Mom: I also liked that I got to learn things I didn't know about the animals. Did you have a favorite thing you learned?

Son: I liked that the polar goes out and it likes to eat when it is cold.

Mom: The weasel was my favorite animal. I'd like to see one. Would you want to see any of these animals in real life?

Son, flipping pages: Yes. I would want to see this one [the weasel] and I wanted to see this [the flying squirrel]. These things are cute! That's my favorite thing. It didn't seem regular so I liked it.

Mom: What do you mean that it doesn't seem regular?

Son: It didn't seem regular because it's called a flying squirrel but it doesn't really actually fly. What eats a flying squirrel?
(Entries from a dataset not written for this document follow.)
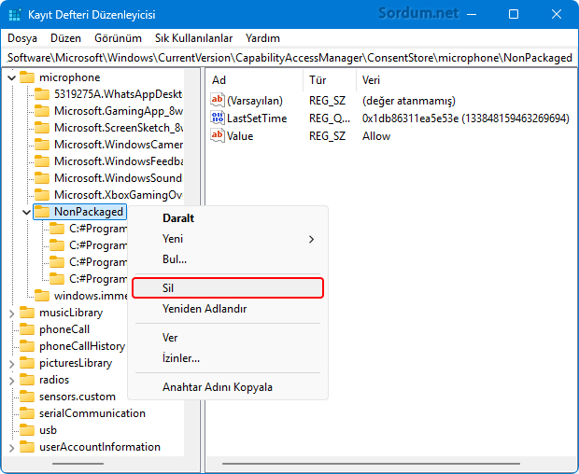
Task: Click the usb key folder icon
Action: coord(27,430)
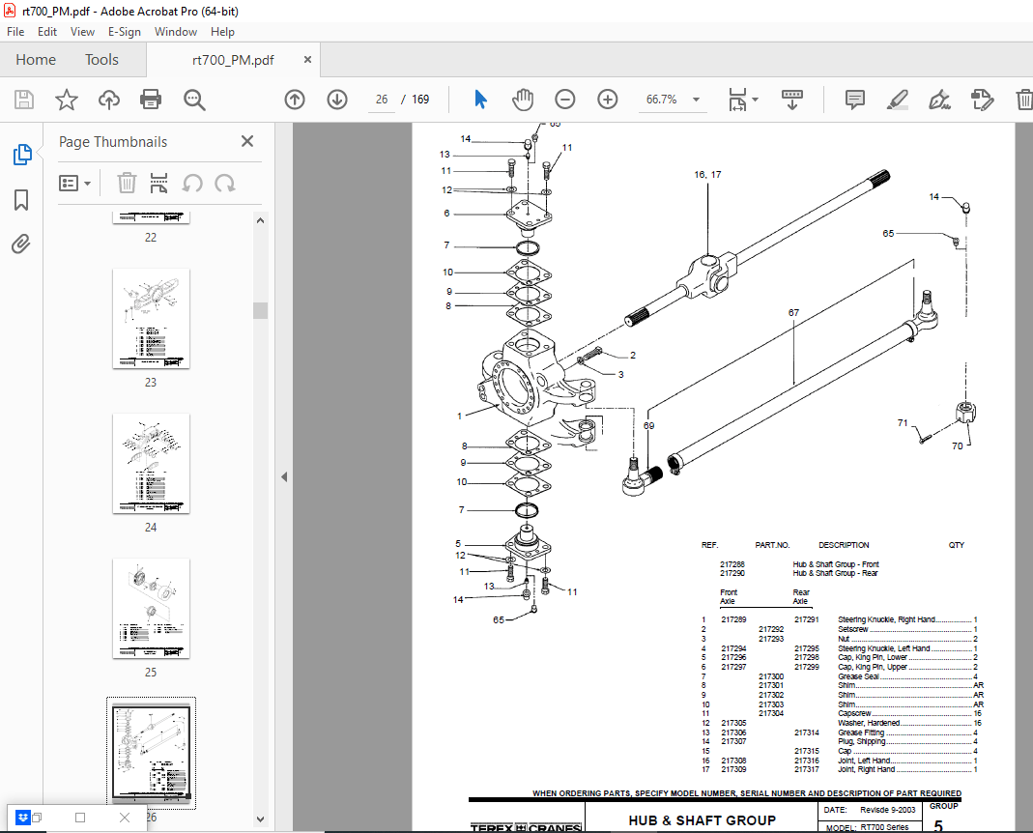The width and height of the screenshot is (1033, 833).
Task: Toggle the Bookmarks sidebar panel
Action: (21, 200)
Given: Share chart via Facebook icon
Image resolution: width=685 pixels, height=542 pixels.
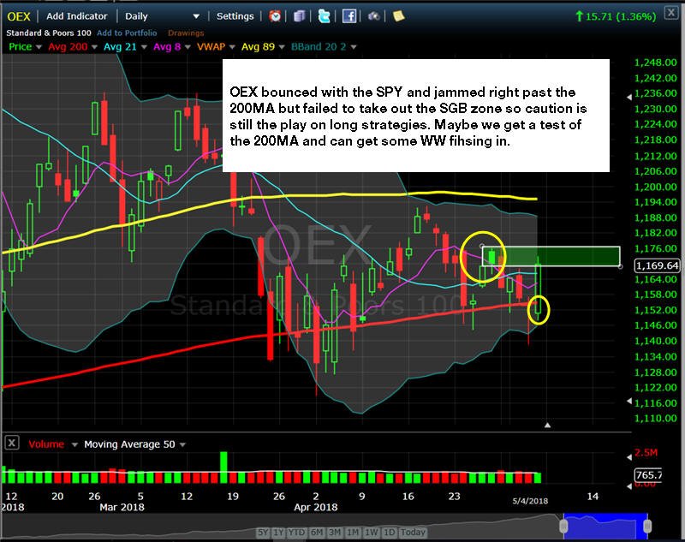Looking at the screenshot, I should point(348,16).
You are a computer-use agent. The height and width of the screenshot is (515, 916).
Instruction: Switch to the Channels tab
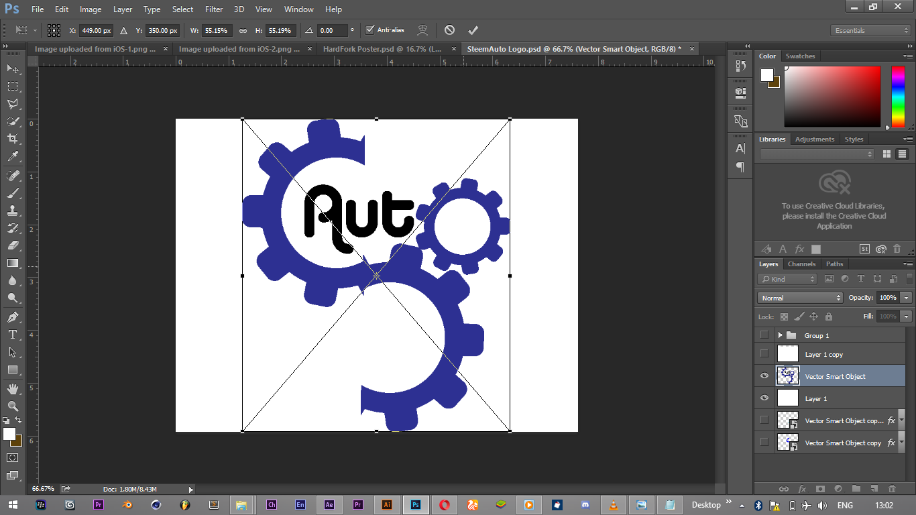(801, 264)
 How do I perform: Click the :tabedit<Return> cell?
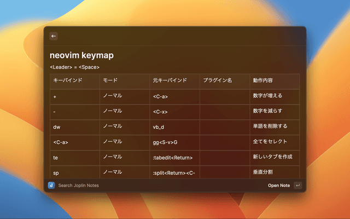point(173,158)
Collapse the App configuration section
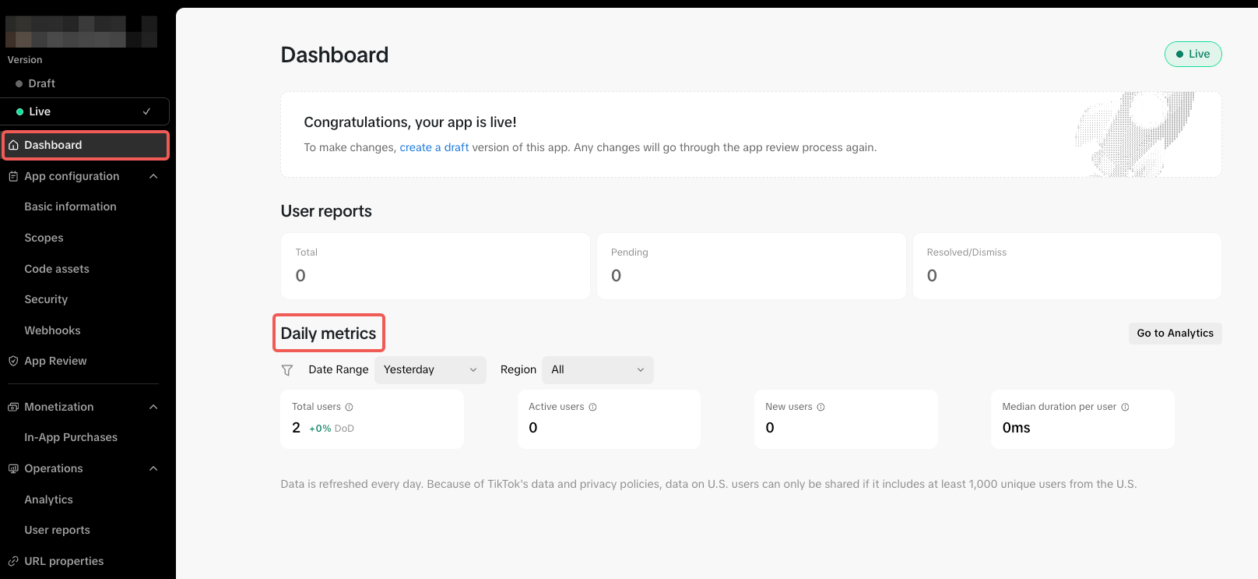 [153, 176]
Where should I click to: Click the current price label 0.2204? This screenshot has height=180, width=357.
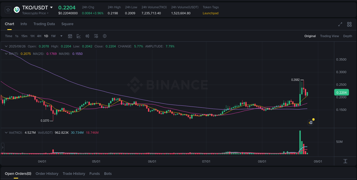click(341, 92)
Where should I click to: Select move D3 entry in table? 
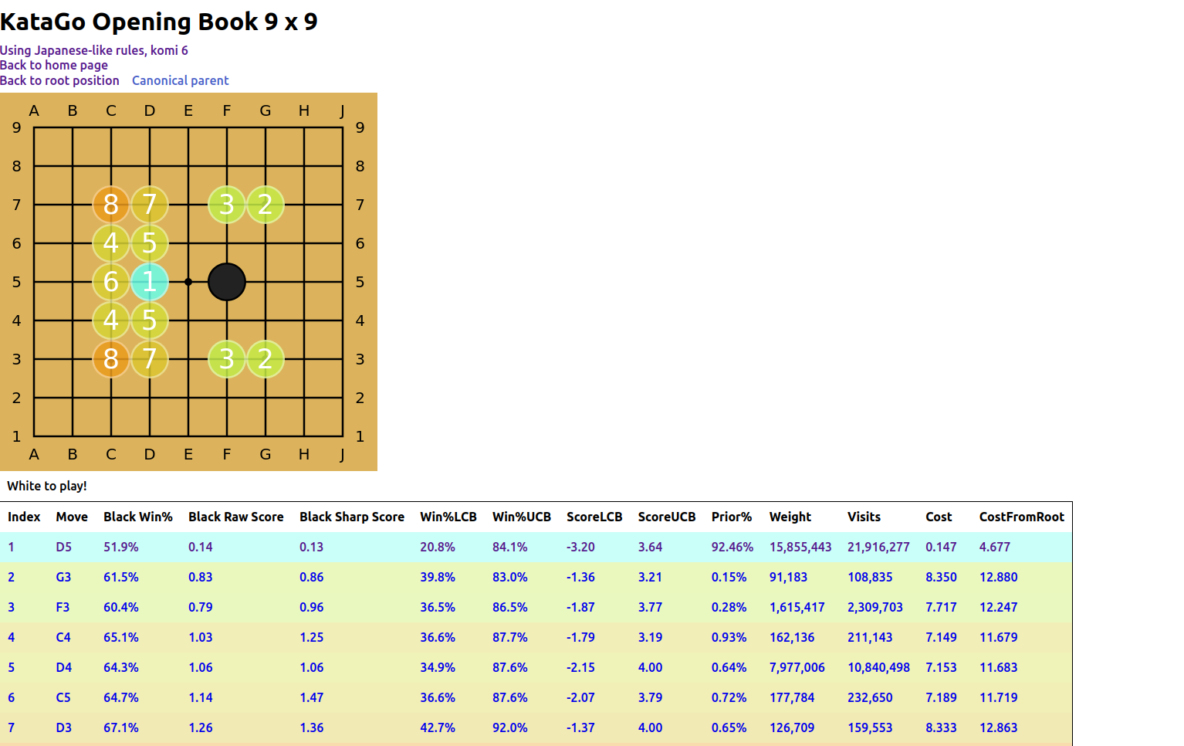point(63,727)
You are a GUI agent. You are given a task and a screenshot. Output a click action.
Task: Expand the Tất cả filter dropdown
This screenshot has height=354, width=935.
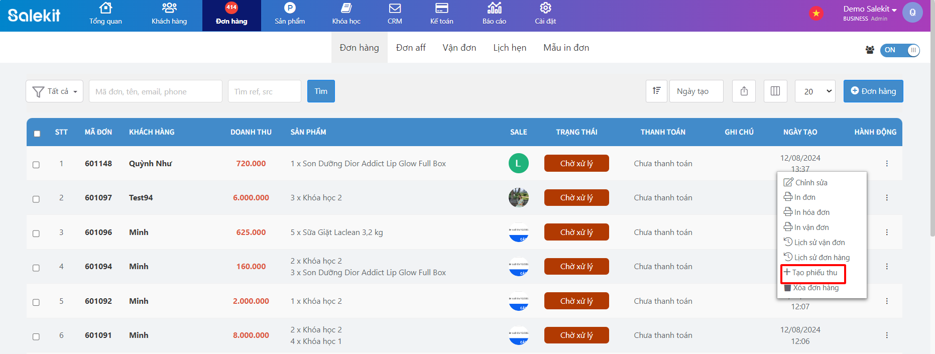(54, 91)
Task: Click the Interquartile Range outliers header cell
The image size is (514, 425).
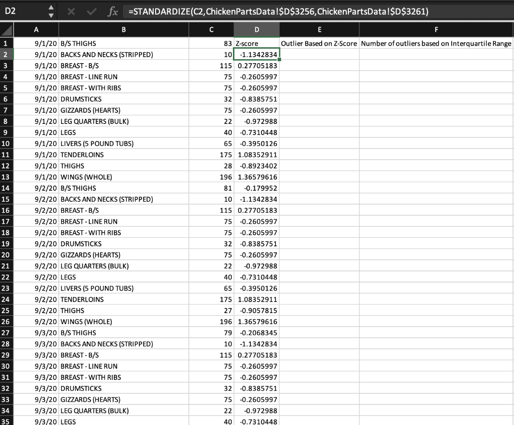Action: pyautogui.click(x=436, y=43)
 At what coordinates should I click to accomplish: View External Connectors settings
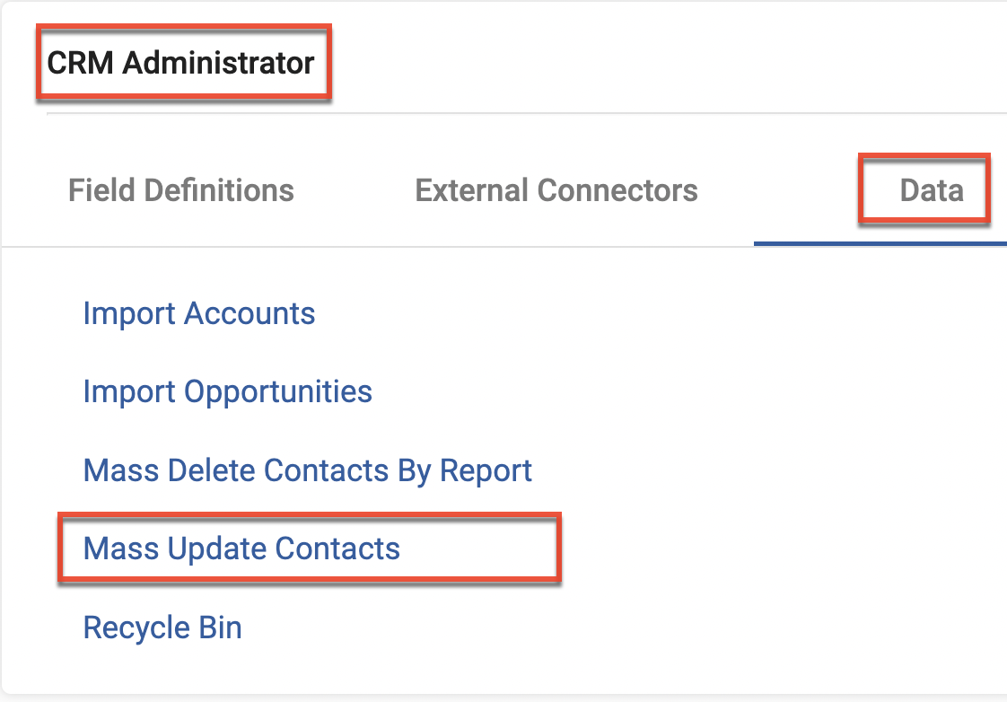(556, 189)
Mom: Probably anything that can. I would guess owls. Could you tell me what you liked the best about this book?
(I checked, and they do have lots of predators.)

Son: That the book told us all about the animals. I liked the flying squirrels. They are super duper cute. They just are.


Friday, December 21, 2018

Fun in the Mud: A Wetlands Tale


Written by Sally Bolger
Illustrated by Regina Shklovsky
Published November 20, 2018

Why we chose this book:
As a fun way to learn about an environment we don't know about. (And T has been having fun playing outside, so the title caught my eye initially.) Roundtree Press provided a review copy.

Mom's Review

Fun in the Mud sparks enthusiasm about the natural world.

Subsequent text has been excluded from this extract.